SELECTED EXCERPT Block Start

Date: 25.06.2025
Stable Diffusion v1.5 Bad CUDA PyTorch Test
Requirments
- NVIDIA RTX 4070 8GB
 - Workstation 64 GB RAM, 200GB SSD
 - Windows 11
 - Install python 3.11
 - NVIDIA Driver 577
 
Memory on my gaming laptop is not sufficient for running Stable Diffusion v1.5, so I will try to use
device_map="balanced"and specifyoffload_folder="offload"as the directory for model offloading.
Steps
Get the StableDiffusion 1.5
git lfs install
git clone https://huggingface.co/stable-diffusion-v1-5/stable-diffusion-v1-5 sd1.5
Preapre python environment for CUDA:
python -m venv .venv_llm_sd1.5
.\.venv_llm_sd1.5\Scripts\Activate.ps1
python -m pip install --upgrade pip
pip install torch torchvision torchaudio --index-url https://download.pytorch.org/whl/cu128
pip install transformers accelerate diffusers safetensors
python .\test_cuda_sd1.5.py
Create script test_cuda_sd1.5.py:
from diffusers import StableDiffusionPipeline
import torch
print(torch.cuda.is_available())

SELECTED EXCERPT Block End
INFORMATION SHOWN Block Start

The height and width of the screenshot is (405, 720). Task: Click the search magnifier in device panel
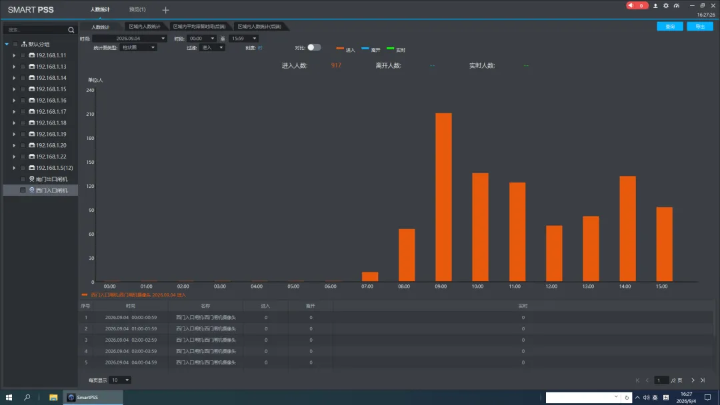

INFORMATION SHOWN Block End

# BRIEF 1
Which graphics card does the Stable Diffusion v1.5 CUDA test page list among its requirements?
# BRIEF 2
Write the rest of the Stable Diffusion v1.5 CUDA test page, picking up right after its last line.
You won't need the material for this.

# ANSWER 1
An NVIDIA RTX 4070 8GB.

# ANSWER 2
pipe = StableDiffusionPipeline.from_pretrained(
    "C:\\Users\\admin\\llm\\sd1.5",
    torch_dtype=torch.float16,
    device_map="balanced",
    offload_folder="offload",
    safety_checker=None,
    feature_extractor=None,
    use_safetensors=True
)
out = pipe(
    prompt= "vodka in the moon", 
    height=512, width=512, guidance_scale=9, num_inference_steps=80)
image = out.images[0]
image.save("test.png", format="PNG")
Open test.png and enjoy the result!
The model will generate image very slow due to limited GPU memory and offloading.